Precisamente el sentido común nos indica que hoy en Estados Unidos el valor anual de la cosecha de marihuana totaliza unos 36.000 millones de dólares, es decir 84 billones de pesos colombianos, más de ocho veces el valor de la producción agraria de Colombia, lo cual la ha convertido en el cultivo de mayor valor en el país del norte, ¡por encima del maíz!

Según artículo de Semana.com, “es cuestión de tiempo para que en la mayoría de los 50 Estados se pueda comprar con un certificado médico, y es una realidad que el 81 por ciento de los estadounidenses apoya el cannabis medicinal y el 52 por ciento la legalización total”. Esto demuestra que allá se viene afianzando una cultura permisiva, a la par con una producción cada vez más intensiva, que va a hacer que cuando por fin sea legalizada en todo el planeta, sólo ellos estén en condiciones de proveer la demanda mundial.

La cordial invitación a Colombia es entonces para que se suba los pantalones, se apriete el cinturón y no se quede por fuera de un negocio del que ya un personaje como Vicente Fox, expresidente de México, dijo que cuando sea legal “seré productor de marihuana para que la droga esté en manos de nosotros, que ayude a la economía del país y no solamente al Chapo Guzmán”.

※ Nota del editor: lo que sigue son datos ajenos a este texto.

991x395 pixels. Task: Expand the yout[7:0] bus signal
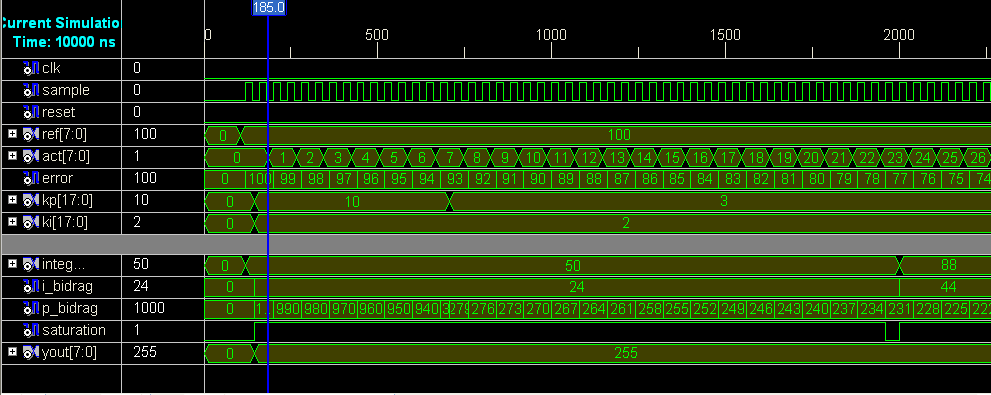(x=12, y=352)
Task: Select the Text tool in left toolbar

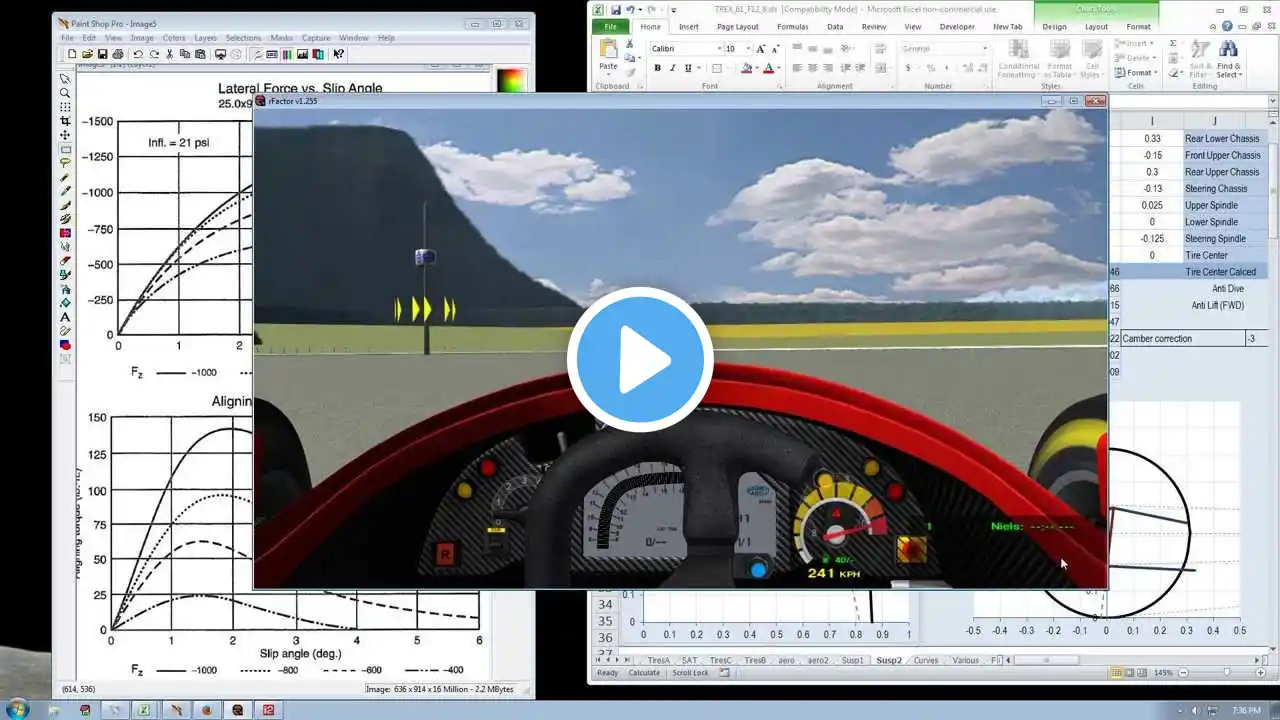Action: pyautogui.click(x=65, y=317)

En momentos en que el grano del café viene perdiendo puntos por la sobreoferta mundial, la hoja de la marihuana podría representar una excelente alternativa para sustituir e intensificar su cultivo, respecto del cual no sobra advertir que Colombia tiene una especie de ‘primogenitura’ que debería hacer respetar, pero no invocando razones sino aprovechando el know how y la buena fama que acompaña la calidad de nuestra hierba, para insertarse en el mercado mundial con un producto en el que, sin duda, podríamos ser altamente competitivos.

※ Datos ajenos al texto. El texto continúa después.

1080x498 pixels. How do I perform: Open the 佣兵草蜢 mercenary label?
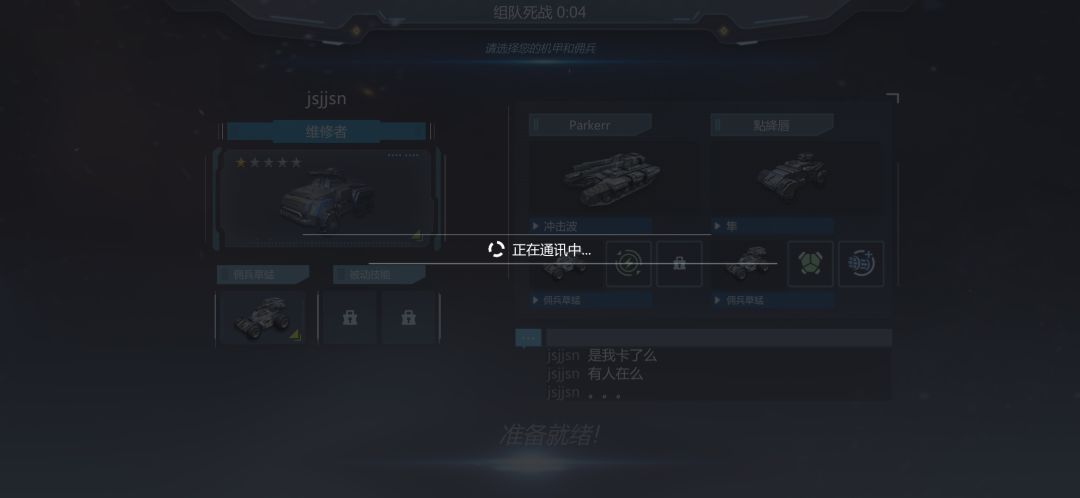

Al margen de las cuestiones económicas estarían los impedimentos morales, donde el primero dice que la marihuana es peligrosa porque su consumo conduce a otras drogas más adictivas, y que legalizarla significaría entonces provocar un tsunami de vicio y perdición mundiales. Es un argumento en apariencia difícil de rebatir, pero baladí en el fondo, porque lo que en realidad hace peligrosa a una sustancia no son sus efectos sino su prohibición, como nos lo viene diciendo Antonio Caballero, casi hasta el cansancio.. 

Lo que hoy le urge al mundo no es satanizar una hierba que si se la compara con el alcohol o con la nicotina es relativamente inocua, sino acabar esta guerra absurda y delirante, centrada en la prohibición al consumo de determinadas sustancias, contrario a lo que percibe el sentido común: que es un imposible ético-jurídico y un atentado contra la autonomía individual prohibirle a un ciudadano en uso de sus facultades racionales que se intoxique, o se emborrache, o estrelle su cabeza contra las paredes o, llegado a un extremo, se suicide.

Es cierto que no se debe dejar un veneno al alcance de un niño, pero cuando ese niño se convierta en joven o adulto el frasco seguirá en la parte más alta de la alacena, y para entonces ya podrá alcanzarlo pero sabrá por qué no debe ingerir esa sustancia, de modo que si lo hace será porque tiene algún instinto autodestructivo o porque no recibió la educación (tradúzcase valores) y la información adecuada. Para decirlo en cristiano, una cosa es que un sujeto experimente –como lo viene haciendo la humanidad desde el principio de los tiempos- y otra que se exceda en la experimentación hasta el punto de hacerse daño; esto último tampoco es aconsejable con la ingestión exagerada de guayabas, que puede producir diarrea, o con la de cocaína, que puede producir la muerte. Ahora bien, en este contexto hay un dato revelador, y que por cierto lo encontré en el libro ‘Drogas, prohibición o legalización’, de Ernesto Samper Pizano: “Nadie se ha muerto de una sobredosis de marihuana”.

¿Podría esto acaso significar que el doctor Samper…? Bueno, averiguarlo no es precisamente el motivo de esta columna. El único propósito era avisarle al presidente Juan Manuel Santos que no lo vaya a dejar la locomotora de la legalización, por andar por ahí distraído en la estación de “¿cómo hago para quedar bien con todo el mundo?”